> _ACTION ITEM_
Repeat exactly, please, the opening lines of the data below, through and including the line where "Click the NEWS" sits.

Collected data
*** Block opens ***
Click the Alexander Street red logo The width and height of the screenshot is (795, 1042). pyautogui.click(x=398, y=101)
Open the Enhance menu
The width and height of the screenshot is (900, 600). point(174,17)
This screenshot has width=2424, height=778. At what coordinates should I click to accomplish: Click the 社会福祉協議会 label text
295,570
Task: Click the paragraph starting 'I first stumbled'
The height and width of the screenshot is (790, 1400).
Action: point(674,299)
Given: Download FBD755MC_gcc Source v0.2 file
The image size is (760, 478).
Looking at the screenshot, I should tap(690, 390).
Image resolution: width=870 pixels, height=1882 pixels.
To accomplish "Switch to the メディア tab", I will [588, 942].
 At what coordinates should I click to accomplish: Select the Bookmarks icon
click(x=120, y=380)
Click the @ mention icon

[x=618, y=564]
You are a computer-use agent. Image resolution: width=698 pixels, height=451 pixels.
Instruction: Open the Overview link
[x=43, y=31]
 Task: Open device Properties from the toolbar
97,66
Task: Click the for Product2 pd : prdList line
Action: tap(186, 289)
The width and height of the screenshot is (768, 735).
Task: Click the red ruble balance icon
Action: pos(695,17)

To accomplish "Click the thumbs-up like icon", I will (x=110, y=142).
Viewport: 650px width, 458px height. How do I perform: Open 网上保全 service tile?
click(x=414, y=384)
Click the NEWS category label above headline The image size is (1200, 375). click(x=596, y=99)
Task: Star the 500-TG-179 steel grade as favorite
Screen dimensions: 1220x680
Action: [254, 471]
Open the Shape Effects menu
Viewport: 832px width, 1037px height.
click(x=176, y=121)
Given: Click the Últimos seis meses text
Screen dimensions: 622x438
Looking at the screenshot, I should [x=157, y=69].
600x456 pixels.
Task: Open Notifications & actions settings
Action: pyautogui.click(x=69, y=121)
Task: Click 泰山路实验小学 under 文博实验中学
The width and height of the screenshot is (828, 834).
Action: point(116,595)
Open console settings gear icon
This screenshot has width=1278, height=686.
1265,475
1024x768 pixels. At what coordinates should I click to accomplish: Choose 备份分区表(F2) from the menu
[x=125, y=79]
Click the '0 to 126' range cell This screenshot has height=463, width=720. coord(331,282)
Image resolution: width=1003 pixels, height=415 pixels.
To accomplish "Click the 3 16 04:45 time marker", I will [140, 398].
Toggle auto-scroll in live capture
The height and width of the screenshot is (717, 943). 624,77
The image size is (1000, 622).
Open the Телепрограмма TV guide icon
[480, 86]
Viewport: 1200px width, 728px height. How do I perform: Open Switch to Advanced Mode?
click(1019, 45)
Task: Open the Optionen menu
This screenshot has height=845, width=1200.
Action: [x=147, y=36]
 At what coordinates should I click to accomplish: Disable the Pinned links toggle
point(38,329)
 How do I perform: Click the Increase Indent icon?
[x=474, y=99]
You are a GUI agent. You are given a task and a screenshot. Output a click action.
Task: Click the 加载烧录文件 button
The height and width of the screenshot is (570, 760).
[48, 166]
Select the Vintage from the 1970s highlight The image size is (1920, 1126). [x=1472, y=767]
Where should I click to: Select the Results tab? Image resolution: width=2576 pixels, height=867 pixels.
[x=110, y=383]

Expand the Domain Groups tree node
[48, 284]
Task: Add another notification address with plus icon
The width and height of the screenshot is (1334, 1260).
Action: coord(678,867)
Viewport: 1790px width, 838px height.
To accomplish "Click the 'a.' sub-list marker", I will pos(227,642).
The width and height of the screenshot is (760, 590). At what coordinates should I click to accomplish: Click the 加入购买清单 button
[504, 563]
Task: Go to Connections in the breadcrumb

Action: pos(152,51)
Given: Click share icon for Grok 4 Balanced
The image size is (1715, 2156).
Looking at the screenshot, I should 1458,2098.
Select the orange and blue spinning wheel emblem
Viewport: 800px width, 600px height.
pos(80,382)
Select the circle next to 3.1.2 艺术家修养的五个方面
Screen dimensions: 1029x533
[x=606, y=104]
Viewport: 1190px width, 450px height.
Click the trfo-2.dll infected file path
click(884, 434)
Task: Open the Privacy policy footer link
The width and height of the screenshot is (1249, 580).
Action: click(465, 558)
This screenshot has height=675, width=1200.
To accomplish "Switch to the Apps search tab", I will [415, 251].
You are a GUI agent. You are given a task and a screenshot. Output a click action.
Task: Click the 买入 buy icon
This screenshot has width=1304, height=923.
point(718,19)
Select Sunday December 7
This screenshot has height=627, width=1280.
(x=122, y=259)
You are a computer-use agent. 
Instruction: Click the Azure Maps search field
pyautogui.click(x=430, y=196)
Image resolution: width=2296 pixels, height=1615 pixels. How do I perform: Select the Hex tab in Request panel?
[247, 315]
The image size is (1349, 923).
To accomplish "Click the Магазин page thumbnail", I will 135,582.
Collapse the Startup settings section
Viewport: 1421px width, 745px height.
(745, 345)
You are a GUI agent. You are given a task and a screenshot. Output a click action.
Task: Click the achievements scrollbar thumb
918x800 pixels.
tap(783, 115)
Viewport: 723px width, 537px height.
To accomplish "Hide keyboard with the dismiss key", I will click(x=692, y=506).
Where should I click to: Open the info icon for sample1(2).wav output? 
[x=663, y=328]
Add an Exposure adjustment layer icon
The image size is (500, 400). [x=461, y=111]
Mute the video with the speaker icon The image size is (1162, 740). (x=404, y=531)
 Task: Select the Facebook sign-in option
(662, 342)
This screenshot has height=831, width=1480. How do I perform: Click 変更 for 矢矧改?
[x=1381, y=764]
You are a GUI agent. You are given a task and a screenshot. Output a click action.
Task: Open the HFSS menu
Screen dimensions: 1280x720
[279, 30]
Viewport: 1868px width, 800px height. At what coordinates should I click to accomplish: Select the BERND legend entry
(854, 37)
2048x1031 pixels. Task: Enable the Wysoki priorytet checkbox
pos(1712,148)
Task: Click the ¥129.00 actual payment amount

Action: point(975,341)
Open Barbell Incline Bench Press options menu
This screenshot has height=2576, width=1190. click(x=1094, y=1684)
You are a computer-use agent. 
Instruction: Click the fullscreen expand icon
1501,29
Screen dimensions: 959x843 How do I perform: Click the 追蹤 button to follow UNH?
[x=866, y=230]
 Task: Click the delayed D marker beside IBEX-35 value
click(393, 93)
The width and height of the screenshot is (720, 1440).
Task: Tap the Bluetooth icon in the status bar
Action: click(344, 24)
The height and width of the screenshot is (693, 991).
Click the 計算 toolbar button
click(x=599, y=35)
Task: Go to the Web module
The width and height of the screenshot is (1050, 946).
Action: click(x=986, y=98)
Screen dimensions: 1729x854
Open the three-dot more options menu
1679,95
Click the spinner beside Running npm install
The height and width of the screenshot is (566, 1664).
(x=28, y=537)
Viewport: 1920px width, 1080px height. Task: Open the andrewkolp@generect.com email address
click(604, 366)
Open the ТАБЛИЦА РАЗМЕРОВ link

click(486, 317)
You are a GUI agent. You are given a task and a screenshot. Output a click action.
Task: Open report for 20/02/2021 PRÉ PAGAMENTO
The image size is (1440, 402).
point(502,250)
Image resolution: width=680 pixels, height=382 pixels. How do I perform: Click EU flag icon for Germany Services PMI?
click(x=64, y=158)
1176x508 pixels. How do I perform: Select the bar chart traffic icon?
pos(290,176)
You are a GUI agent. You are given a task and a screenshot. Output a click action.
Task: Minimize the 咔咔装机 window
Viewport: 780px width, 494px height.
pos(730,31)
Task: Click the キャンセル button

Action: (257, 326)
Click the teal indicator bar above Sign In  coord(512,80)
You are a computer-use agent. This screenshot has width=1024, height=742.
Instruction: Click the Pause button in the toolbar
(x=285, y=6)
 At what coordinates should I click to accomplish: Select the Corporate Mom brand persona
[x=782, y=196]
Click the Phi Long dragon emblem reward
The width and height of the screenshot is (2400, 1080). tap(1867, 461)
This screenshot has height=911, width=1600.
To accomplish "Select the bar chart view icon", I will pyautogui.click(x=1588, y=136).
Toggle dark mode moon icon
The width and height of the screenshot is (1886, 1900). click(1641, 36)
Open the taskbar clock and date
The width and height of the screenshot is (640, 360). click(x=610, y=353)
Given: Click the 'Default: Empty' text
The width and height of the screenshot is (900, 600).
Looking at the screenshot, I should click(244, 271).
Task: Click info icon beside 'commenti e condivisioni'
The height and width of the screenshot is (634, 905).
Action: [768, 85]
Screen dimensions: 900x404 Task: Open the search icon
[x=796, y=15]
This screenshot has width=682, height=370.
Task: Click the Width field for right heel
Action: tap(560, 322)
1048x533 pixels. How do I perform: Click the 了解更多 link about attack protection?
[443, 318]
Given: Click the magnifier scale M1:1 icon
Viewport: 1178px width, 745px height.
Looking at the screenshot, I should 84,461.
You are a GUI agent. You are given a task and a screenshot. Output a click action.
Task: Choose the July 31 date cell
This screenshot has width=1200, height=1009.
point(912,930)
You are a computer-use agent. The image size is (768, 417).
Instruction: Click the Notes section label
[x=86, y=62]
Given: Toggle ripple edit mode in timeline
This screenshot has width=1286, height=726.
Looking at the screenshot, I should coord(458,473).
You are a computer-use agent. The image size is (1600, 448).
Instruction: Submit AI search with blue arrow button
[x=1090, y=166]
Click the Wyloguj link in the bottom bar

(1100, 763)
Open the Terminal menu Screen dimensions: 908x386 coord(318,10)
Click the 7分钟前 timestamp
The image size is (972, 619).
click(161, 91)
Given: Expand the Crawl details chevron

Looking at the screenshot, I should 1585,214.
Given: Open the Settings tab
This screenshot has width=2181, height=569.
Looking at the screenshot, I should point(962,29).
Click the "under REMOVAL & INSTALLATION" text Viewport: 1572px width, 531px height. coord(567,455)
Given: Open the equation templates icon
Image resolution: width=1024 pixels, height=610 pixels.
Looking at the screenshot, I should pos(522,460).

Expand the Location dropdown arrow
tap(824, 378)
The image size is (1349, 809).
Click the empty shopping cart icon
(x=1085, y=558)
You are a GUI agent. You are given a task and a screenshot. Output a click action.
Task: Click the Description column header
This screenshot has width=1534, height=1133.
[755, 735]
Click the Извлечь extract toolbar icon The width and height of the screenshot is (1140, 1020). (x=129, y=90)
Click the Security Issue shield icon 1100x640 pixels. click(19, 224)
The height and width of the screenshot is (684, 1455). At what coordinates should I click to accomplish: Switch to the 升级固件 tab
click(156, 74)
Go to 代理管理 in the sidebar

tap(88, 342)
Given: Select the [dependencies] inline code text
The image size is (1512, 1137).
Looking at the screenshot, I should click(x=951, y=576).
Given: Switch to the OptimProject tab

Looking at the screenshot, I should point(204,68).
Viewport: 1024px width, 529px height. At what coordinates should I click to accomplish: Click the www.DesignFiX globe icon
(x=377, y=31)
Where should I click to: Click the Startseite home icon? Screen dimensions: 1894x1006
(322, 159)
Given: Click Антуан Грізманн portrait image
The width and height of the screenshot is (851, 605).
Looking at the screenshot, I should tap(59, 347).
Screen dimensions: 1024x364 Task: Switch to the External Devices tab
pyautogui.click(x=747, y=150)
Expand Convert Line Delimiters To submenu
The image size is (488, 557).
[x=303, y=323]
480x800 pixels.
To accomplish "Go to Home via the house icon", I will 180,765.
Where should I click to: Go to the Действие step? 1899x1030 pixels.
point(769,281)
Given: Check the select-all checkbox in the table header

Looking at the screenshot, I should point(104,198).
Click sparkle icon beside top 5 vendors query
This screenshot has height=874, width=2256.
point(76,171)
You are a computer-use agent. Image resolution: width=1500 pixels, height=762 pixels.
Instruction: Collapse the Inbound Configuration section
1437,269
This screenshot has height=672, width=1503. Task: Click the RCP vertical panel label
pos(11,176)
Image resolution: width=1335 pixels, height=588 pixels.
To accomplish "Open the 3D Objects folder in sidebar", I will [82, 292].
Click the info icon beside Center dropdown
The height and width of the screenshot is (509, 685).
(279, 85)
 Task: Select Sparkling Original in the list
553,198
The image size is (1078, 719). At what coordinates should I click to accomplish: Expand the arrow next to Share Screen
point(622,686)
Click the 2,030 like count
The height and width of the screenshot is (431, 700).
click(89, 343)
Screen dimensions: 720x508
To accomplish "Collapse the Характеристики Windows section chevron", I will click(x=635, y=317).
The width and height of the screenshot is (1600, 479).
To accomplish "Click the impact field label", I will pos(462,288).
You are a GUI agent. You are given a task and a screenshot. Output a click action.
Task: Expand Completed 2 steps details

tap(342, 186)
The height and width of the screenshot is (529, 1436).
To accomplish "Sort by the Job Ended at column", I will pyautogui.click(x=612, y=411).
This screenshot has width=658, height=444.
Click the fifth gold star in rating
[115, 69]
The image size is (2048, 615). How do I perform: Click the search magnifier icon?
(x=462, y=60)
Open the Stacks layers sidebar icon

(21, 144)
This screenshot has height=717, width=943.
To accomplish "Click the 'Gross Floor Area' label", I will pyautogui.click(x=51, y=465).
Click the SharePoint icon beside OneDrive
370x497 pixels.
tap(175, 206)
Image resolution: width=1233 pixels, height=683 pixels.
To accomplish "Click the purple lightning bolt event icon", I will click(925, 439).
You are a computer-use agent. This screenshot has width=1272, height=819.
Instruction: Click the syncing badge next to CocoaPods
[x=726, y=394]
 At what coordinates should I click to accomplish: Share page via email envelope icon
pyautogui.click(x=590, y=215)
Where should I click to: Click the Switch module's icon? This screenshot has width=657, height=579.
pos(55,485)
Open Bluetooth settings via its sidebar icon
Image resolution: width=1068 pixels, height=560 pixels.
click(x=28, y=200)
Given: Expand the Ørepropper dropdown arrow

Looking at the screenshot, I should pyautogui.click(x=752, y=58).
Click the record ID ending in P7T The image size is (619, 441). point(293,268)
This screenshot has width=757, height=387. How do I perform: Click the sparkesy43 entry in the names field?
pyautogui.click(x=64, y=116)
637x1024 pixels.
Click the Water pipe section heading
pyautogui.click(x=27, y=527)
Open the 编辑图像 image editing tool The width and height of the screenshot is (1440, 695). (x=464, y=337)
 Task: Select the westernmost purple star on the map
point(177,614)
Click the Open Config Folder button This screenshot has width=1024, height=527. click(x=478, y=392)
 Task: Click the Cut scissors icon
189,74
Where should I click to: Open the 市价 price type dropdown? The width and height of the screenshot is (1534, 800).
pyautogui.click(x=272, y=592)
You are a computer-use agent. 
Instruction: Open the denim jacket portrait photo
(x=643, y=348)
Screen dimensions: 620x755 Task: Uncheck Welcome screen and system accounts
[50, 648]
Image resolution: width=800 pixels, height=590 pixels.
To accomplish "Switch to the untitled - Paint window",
*** Block closes ***
> _ANSWER TO THE EXERCISE_
Click the Alexander Street red logo The width and height of the screenshot is (795, 1042). pyautogui.click(x=398, y=101)
Open the Enhance menu
The width and height of the screenshot is (900, 600). point(174,17)
This screenshot has width=2424, height=778. At what coordinates should I click to accomplish: Click the 社会福祉協議会 label text
295,570
Task: Click the paragraph starting 'I first stumbled'
The height and width of the screenshot is (790, 1400).
Action: point(674,299)
Given: Download FBD755MC_gcc Source v0.2 file
The image size is (760, 478).
Looking at the screenshot, I should tap(690, 390).
Image resolution: width=870 pixels, height=1882 pixels.
To accomplish "Switch to the メディア tab", I will [588, 942].
 At what coordinates should I click to accomplish: Select the Bookmarks icon
click(x=120, y=380)
Click the @ mention icon

[x=618, y=564]
You are a computer-use agent. Image resolution: width=698 pixels, height=451 pixels.
Instruction: Open the Overview link
[x=43, y=31]
 Task: Open device Properties from the toolbar
97,66
Task: Click the for Product2 pd : prdList line
Action: tap(186, 289)
The width and height of the screenshot is (768, 735).
Task: Click the red ruble balance icon
Action: pos(695,17)

To accomplish "Click the thumbs-up like icon", I will (x=110, y=142).
Viewport: 650px width, 458px height. How do I perform: Open 网上保全 service tile?
click(x=414, y=384)
Click the NEWS category label above headline The image size is (1200, 375). click(x=596, y=99)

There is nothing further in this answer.